[About this exercise] The answer must be every entry, retyped without a single difference.

(Saved entries)
______________________________

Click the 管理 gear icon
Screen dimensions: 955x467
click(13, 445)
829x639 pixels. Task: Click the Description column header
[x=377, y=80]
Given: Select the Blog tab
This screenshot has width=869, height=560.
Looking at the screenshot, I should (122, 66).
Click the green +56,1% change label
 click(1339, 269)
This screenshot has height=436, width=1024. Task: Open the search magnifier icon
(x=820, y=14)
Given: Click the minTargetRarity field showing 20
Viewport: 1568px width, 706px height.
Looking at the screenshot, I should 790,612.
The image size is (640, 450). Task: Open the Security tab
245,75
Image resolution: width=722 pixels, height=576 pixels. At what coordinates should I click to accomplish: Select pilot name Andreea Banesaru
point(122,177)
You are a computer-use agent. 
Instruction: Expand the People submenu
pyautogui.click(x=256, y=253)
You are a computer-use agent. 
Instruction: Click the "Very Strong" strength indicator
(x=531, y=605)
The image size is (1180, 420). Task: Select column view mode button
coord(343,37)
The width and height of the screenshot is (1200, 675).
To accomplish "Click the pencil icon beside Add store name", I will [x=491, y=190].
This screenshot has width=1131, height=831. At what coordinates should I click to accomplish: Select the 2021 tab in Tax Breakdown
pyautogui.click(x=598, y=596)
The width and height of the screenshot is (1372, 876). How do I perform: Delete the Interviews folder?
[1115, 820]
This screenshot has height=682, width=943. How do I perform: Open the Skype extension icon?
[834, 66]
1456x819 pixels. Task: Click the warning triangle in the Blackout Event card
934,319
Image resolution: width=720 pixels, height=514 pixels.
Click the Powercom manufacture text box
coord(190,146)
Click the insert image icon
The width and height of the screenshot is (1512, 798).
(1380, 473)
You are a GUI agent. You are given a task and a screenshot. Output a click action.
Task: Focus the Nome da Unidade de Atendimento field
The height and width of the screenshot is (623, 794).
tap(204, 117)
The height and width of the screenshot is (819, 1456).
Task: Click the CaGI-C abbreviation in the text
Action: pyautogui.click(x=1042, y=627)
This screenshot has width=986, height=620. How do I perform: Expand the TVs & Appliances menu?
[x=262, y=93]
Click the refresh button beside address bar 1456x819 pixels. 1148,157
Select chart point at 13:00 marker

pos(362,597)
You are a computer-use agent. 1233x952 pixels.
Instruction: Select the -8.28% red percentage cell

______________________________

[Written solution]
Click the 管理 gear icon
Screen dimensions: 955x467
click(13, 445)
829x639 pixels. Task: Click the Description column header
[x=377, y=80]
Given: Select the Blog tab
This screenshot has width=869, height=560.
Looking at the screenshot, I should (122, 66).
Click the green +56,1% change label
 click(1339, 269)
This screenshot has height=436, width=1024. Task: Open the search magnifier icon
(x=820, y=14)
Given: Click the minTargetRarity field showing 20
Viewport: 1568px width, 706px height.
Looking at the screenshot, I should 790,612.
The image size is (640, 450). Task: Open the Security tab
245,75
Image resolution: width=722 pixels, height=576 pixels. At what coordinates should I click to accomplish: Select pilot name Andreea Banesaru
point(122,177)
You are a computer-use agent. 
Instruction: Expand the People submenu
pyautogui.click(x=256, y=253)
You are a computer-use agent. 
Instruction: Click the "Very Strong" strength indicator
(x=531, y=605)
The image size is (1180, 420). Task: Select column view mode button
coord(343,37)
The width and height of the screenshot is (1200, 675).
To accomplish "Click the pencil icon beside Add store name", I will [x=491, y=190].
This screenshot has width=1131, height=831. At what coordinates should I click to accomplish: Select the 2021 tab in Tax Breakdown
pyautogui.click(x=598, y=596)
The width and height of the screenshot is (1372, 876). How do I perform: Delete the Interviews folder?
[1115, 820]
This screenshot has height=682, width=943. How do I perform: Open the Skype extension icon?
[834, 66]
1456x819 pixels. Task: Click the warning triangle in the Blackout Event card
934,319
Image resolution: width=720 pixels, height=514 pixels.
Click the Powercom manufacture text box
coord(190,146)
Click the insert image icon
The width and height of the screenshot is (1512, 798).
(1380, 473)
You are a GUI agent. You are given a task and a screenshot. Output a click action.
Task: Focus the Nome da Unidade de Atendimento field
The height and width of the screenshot is (623, 794).
tap(204, 117)
The height and width of the screenshot is (819, 1456).
Task: Click the CaGI-C abbreviation in the text
Action: pyautogui.click(x=1042, y=627)
This screenshot has width=986, height=620. How do I perform: Expand the TVs & Appliances menu?
[x=262, y=93]
Click the refresh button beside address bar 1456x819 pixels. 1148,157
Select chart point at 13:00 marker

pos(362,597)
You are a computer-use agent. 1233x952 pixels.
Instruction: Select the -8.28% red percentage cell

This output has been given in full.